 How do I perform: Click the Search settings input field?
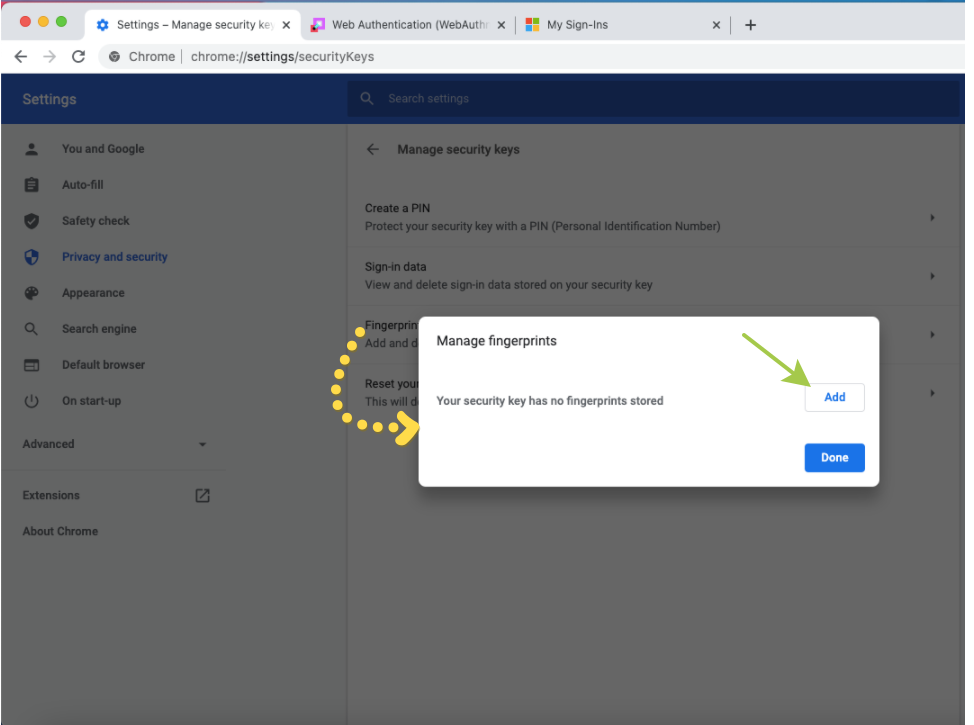[650, 98]
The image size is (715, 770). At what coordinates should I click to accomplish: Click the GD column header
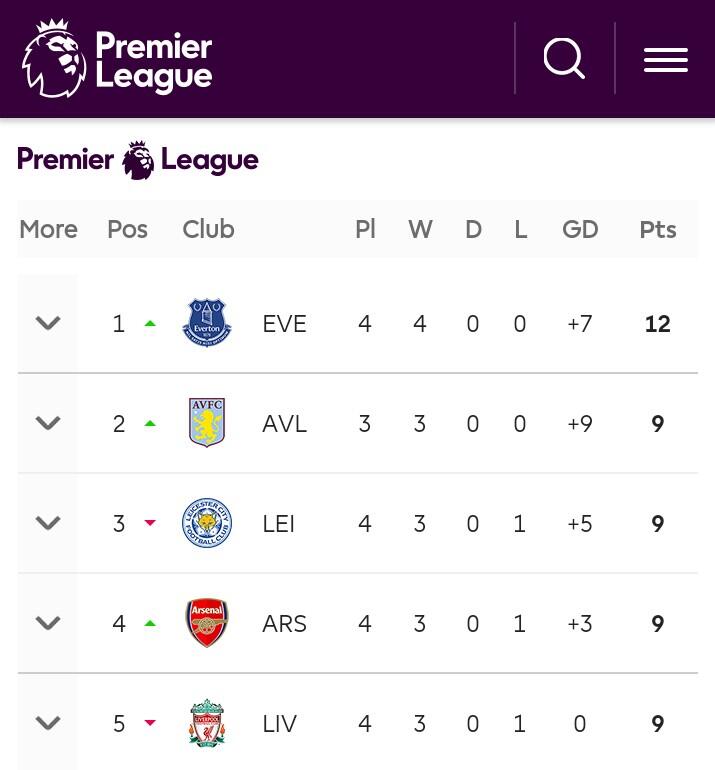tap(580, 229)
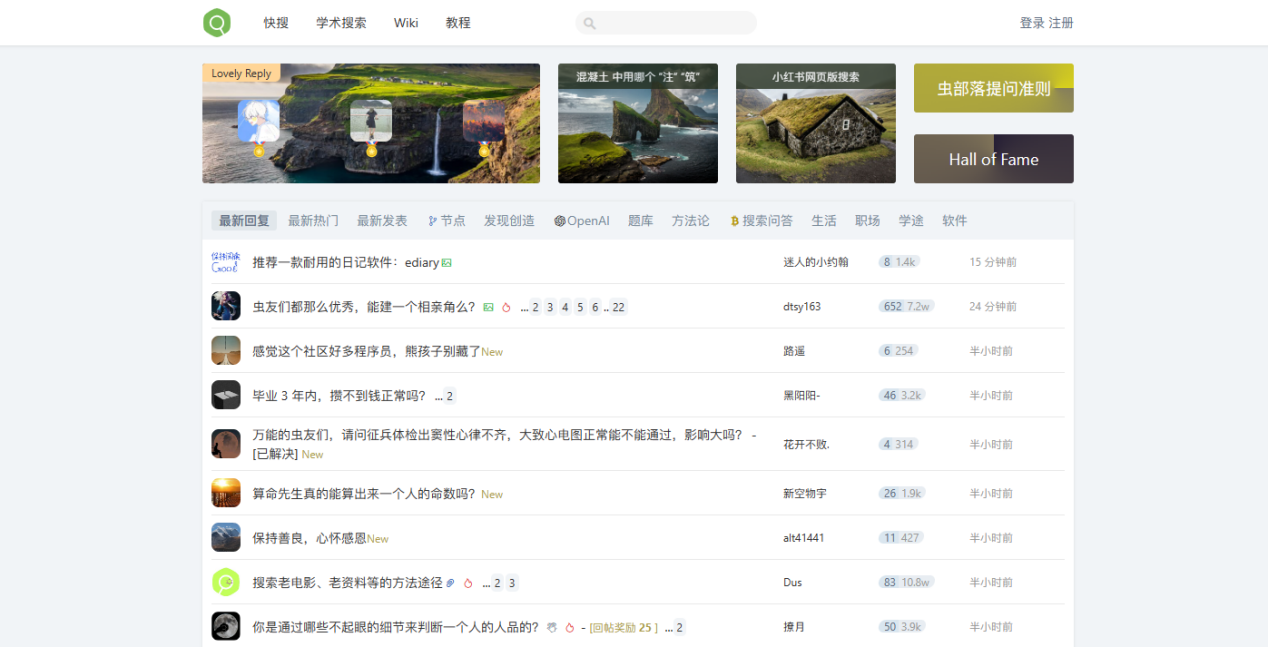
Task: Click the sunset avatar beside 算命先生 post
Action: (x=226, y=493)
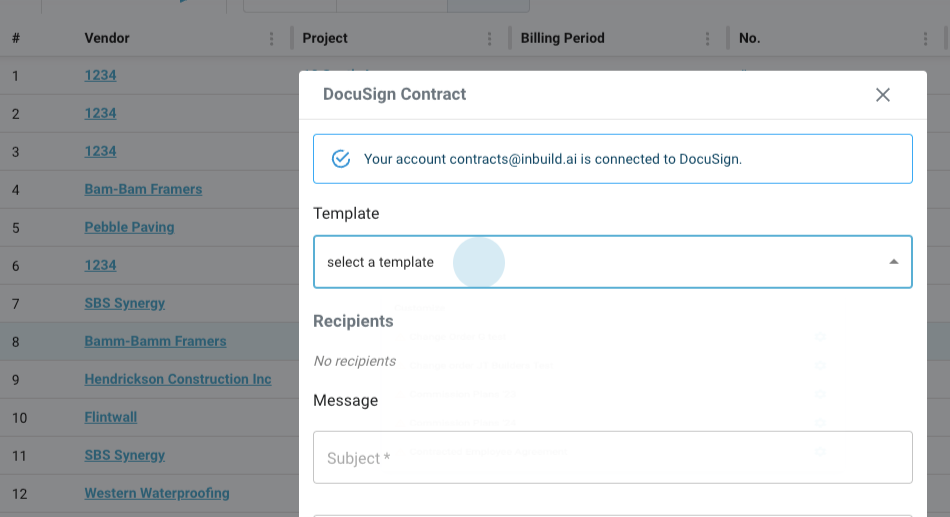Focus the Subject input field
This screenshot has height=517, width=950.
click(x=612, y=458)
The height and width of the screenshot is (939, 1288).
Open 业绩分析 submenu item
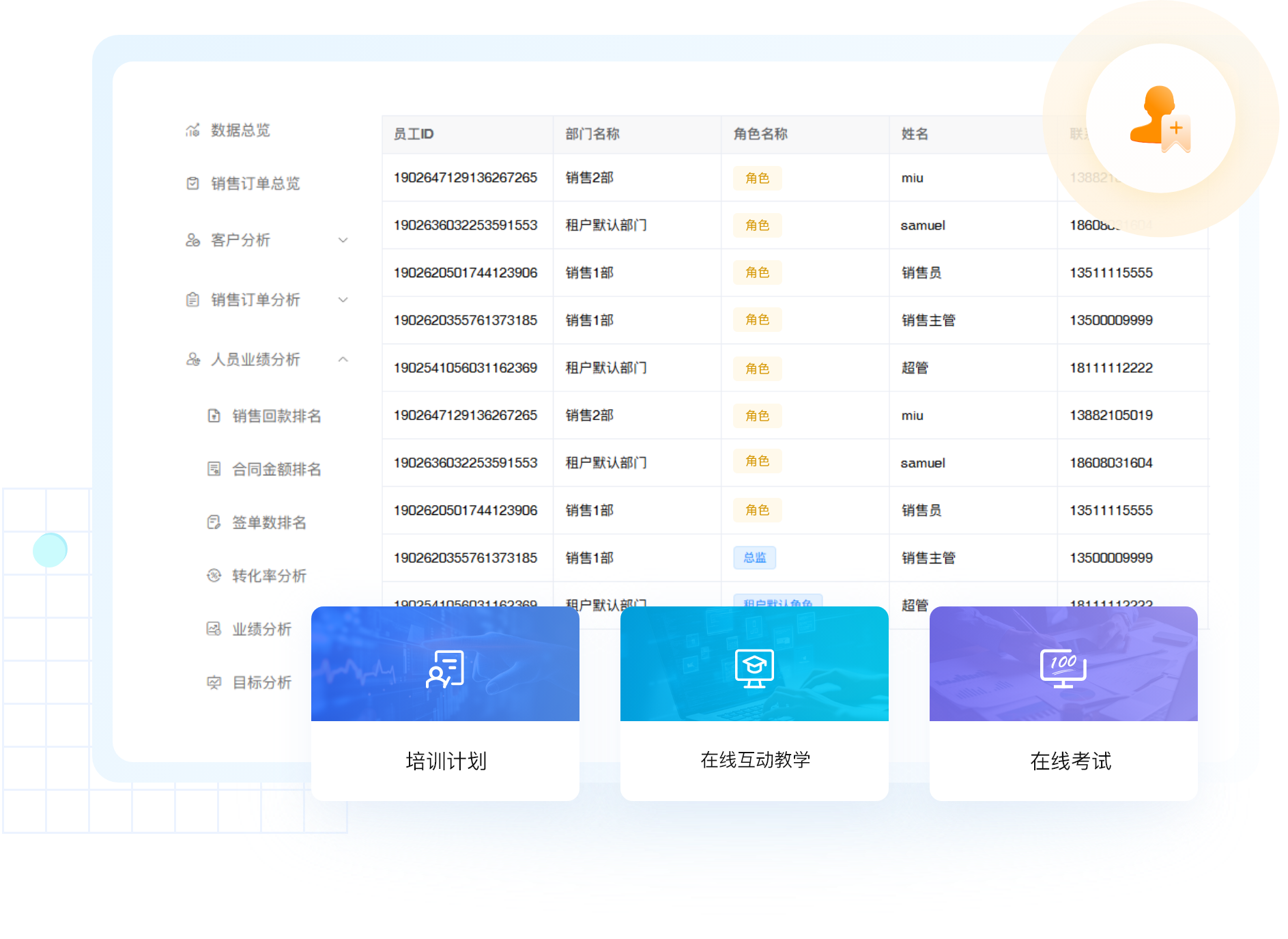(x=261, y=629)
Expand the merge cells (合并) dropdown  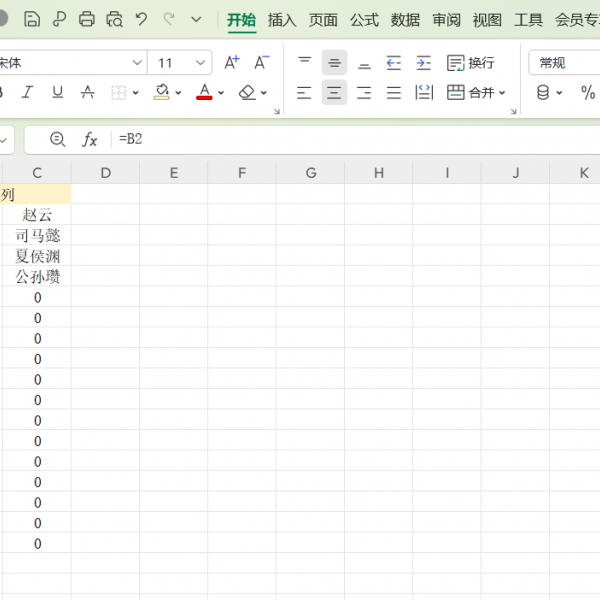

WORK TO BE COMPLETED » The answer consists solely of the lines from the one holding "Open 业绩分析 submenu item" through the last line of the entries above, set down verbatim, without any pictures.

EXERCISE SOLUTION »
Open 业绩分析 submenu item
(x=261, y=629)
Expand the merge cells (合并) dropdown  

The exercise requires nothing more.